Our clinical case offers two relevant and encouraging key points. The first is to have obtained a very satisfactory antalgic effect where the previous radiotherapy, ended 12 weeks bef ore the RFA, had not achieved any improvement. This result is supported by previous observations on the improvement of the pain relief due to RFA when this technique is preceded by a radiotherapy treatment ineffective or impossible to administer due to the limit dose reaching.33The second key point is the ready and lasting analgesic effect obtained even if the osteolytic lesion was wider than the ablation zone performed by the thermal probe and therefore had not been able to ablate the entire surface between bone and tumor. In this regard, the literature data are conflicting and while some authors have observed our own phenomenon,13others state that if the thermal lesion does not involve the entire surface between tumor and bone the result will not be satisfactory.17
Finally, the unexpected reparative/reconstructive effect led by RFA on bone tissue, is worthy of mention. Due to procedures timing it’s indeed unlikely that it is due to radiotherapy effect. RFA has been performed almost 12 weeks after the conclusion of radiotherapy treatment and this is considered a timeframe bigger than the one for which you can observe radiotherapy effects.34To our knowledge, it has never been described before the RFA reconstructive bone effect. This effect could be attribute to the known osteclasts inhibition mechanism prompted by thermoablation. Probably, the frequent combination of RFA and OP has intuitively associated the stabilization and reconstructive merit to OP.
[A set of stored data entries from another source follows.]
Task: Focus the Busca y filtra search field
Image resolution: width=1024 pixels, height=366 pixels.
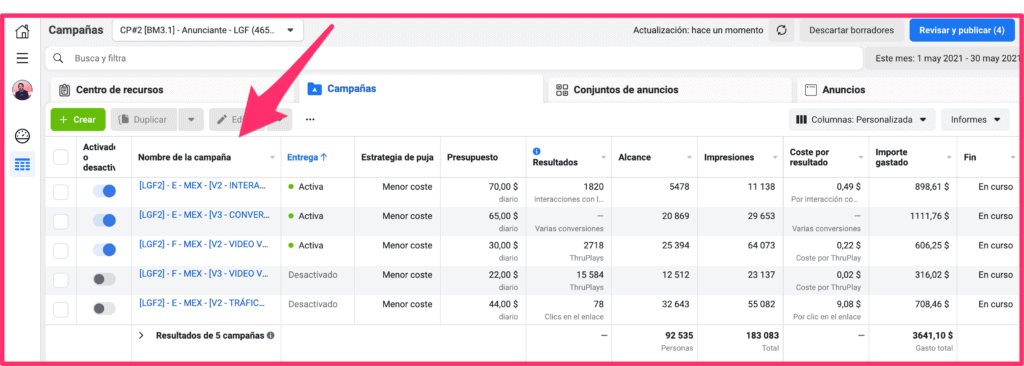Action: click(454, 58)
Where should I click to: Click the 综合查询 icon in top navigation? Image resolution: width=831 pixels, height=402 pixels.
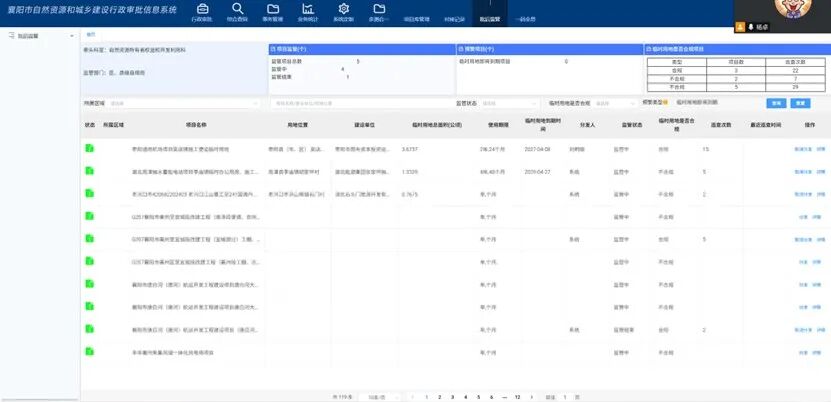[x=237, y=12]
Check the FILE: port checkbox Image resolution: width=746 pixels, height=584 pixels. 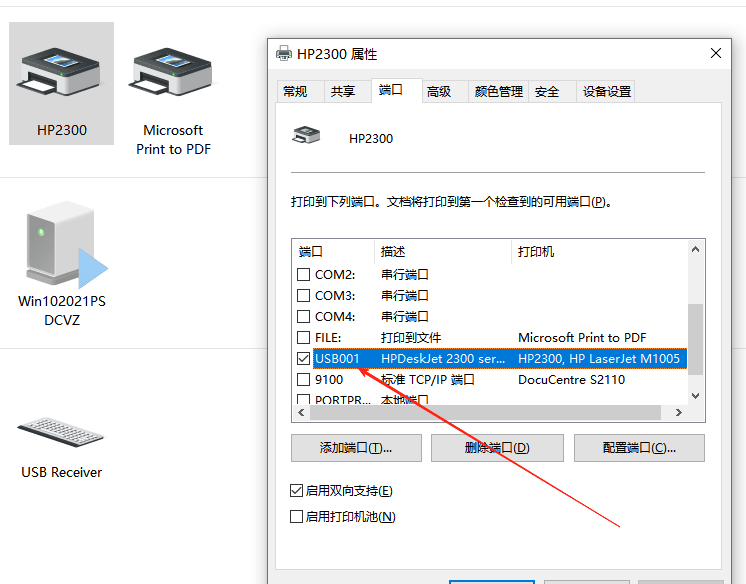304,338
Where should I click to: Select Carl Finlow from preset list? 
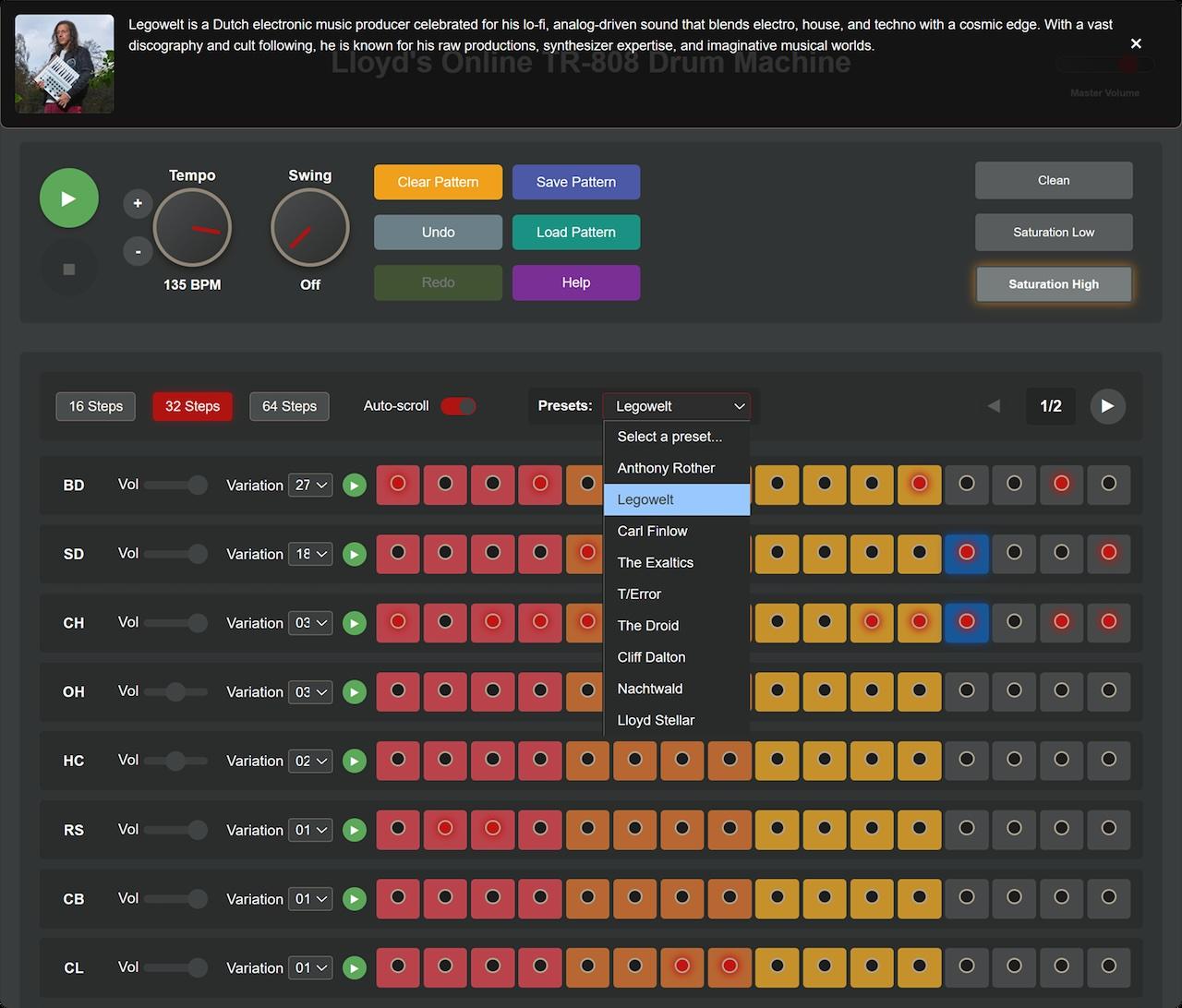(x=652, y=531)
However, considering the characteristics of the osteolytic lesion, the reduction of the NRS value from 8 to 2 without taking any analgesic drug and the lesion reparation which dimensions decreased to one sixth of the initial ones in three months can be considered as a very satisfactory result even if the observation period after RFA is not particularly long. It is challenging to talk about adequacy in pain control in patients with a long-life expectancy.
Bone RF ablation of metastatic lesions is a widely known therapeutic option for pain control. Due to its minimal invasiveness it is usually performed when non-surgical treatment (radiotherapy, chemotherapy, bisphosphonates, opioids, etc) did not obtain satisfactory pain control. Our experience, even if restricted to a single case, show the potential bone reparative/reconstructive effect, that if confirmed in future studies in a broader population, allow a more widespread of the technique even without subsequent cement application.
Conflict of interests
The authors certify the study was conducted without conflicts of interests.